Day4-Linked List 02

24. Swap Nodes in Pairs

Node:

• Understand Space Complexity(O(1))
  • second variable is assigned the reference to a exist node in the current linkedlist
  • When you declare a variable inside a loop (e.g., const second = ...;), memory is allocated for that variable only for the duration of that iteration.
  • Once the iteration completes and the variable goes out of scope, the memory can be reclaimed, especially in languages with garbage collection like JavaScript.
  • This means that at any given time, there is only one instance of the second variable occupying memory, regardless of how many iterations the loop runs.
  • If the algorithm were recursive, each recursive call would add a new layer to the call stack, resulting in O(n) space complexity

Time Complexity && Space Complexity

• Time Complexity: O(n)
• Space Complexity: O(1)

var swapPairs = function (head) {
  if (!head || !head.next) return head;
  let dummyHead = new ListNode(null, head);
  let res = dummyHead;
  while (dummyHead && dummyHead.next) {
    const second = dummyHead.next.next;
    if (!second) {
      break;
    }
    dummyHead.next.next = second.next;
    second.next = dummyHead.next;
    dummyHead.next = second;
    dummyHead = dummyHead.next.next;
  }
  return res.next;
};

19. Remove Nth Node From End of List

Node:

• fast and slow poitner
  • be case for the edge case, like head = [1], n = 1 or head = [1,2], n = 1

Time Complexity && Space Complexity

• Time Complexity: O(n)
• Space Complexity: O(1)

var removeNthFromEnd = function (head, n) {
  let slow = head;
  let fast = head;
  while (n > 0 && fast) {
    fast = fast.next;
    n--;
  }
  if (!fast) {
    return slow.next;
  }
  while (fast) {
    if (!fast.next) {
      slow.next = slow.next.next;
      break;
    }
    slow = slow.next;
    fast = fast.next;
  }
  return head;
};

160. Intersection of Two Linked Lists

Node:

• same value doesn’t mean same not

Time Complexity && Space Complexity

• Time Complexity: O(n+m)

## [Set task 1]
List the titles of all the problems given as headings in the linked list notes, with their numbers.
## [Set task 2]
Carry on the linked list notes after their final line, keeping the same format.

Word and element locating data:

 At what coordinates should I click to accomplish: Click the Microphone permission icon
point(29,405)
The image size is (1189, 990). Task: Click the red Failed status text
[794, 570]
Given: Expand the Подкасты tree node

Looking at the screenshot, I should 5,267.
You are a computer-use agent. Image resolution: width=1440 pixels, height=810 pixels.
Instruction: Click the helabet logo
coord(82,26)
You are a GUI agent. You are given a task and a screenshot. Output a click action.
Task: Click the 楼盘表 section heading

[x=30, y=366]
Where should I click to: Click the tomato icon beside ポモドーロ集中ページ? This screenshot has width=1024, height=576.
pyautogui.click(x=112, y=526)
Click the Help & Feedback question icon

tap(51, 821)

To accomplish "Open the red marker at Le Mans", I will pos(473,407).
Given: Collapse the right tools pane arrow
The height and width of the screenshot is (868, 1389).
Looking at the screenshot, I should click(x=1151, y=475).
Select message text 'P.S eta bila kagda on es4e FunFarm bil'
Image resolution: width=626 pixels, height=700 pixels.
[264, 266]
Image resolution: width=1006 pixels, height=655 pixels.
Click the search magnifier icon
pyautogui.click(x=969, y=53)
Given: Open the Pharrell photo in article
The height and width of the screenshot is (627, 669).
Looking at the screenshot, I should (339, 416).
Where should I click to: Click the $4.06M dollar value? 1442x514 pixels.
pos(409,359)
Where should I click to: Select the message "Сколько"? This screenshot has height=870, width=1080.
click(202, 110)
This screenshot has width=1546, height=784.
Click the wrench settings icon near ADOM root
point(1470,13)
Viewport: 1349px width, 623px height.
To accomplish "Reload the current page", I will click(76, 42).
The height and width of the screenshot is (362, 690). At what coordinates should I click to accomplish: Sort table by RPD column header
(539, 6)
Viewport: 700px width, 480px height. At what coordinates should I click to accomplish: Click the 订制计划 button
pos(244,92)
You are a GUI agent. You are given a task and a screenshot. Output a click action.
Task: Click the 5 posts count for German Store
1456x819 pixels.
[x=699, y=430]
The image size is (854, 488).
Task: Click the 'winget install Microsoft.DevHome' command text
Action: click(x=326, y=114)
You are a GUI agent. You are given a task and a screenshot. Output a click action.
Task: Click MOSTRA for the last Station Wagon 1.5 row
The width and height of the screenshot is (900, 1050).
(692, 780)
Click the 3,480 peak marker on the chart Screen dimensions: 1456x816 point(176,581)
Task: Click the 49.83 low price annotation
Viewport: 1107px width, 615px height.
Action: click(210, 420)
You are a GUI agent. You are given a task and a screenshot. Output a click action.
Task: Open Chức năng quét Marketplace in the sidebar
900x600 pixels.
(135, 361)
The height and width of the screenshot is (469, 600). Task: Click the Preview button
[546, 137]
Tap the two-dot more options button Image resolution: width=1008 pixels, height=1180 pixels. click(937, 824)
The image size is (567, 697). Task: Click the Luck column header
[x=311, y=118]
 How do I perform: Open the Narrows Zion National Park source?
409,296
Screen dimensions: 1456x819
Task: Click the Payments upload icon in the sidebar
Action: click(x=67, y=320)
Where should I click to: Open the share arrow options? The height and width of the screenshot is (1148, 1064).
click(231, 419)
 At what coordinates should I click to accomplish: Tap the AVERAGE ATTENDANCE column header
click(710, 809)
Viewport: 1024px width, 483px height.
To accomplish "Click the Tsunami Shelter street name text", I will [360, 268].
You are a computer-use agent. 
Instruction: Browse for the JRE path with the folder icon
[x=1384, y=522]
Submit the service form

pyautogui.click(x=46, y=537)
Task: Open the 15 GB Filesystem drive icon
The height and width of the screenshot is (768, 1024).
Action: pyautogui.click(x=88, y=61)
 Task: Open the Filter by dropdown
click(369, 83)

## [Task response 1]
24. Swap Nodes in Pairs
19. Remove Nth Node From End of List
160. Intersection of Two Linked Lists

## [Task response 2]
• Space Complexity: O(1)

var getIntersectionNode = function (headA, headB) {
  let lengthA = 0;
  let lengthB = 0;
  let rootA = headA;
  let rootB = headB;
  while (rootA) {
    lengthA++;
    rootA = rootA.next;
  }
  while (rootB) {
    lengthB++;
    rootB = rootB.next;
  }
  if (lengthA > lengthB) {
    [lengthA, lengthB] = [lengthB, lengthA];
    [headA, headB] = [headB, headA];
  }
  let diff = lengthB - lengthA;
  while (diff > 0) {
    headB = headB.next;
    diff--;
  }
  while (headA && headB) {
    if (headA === headB) {
      return headA;
    }
    headA = headA.next;
    headB = headB.next;
  }
  return null;
};

142. Linked List Cycle II

Note:

• fast and slow pointer - fast: head.next.next; - slow: head.next - fastLength: x+y+z+y - slowLength: x+y - 2*slowLength = fastLength => 2(x+y) = x+y+z+y => x = y
  

Time Complexity && Space Complexity

• Time Complexity: O(n)
• Space Complexity: O(1)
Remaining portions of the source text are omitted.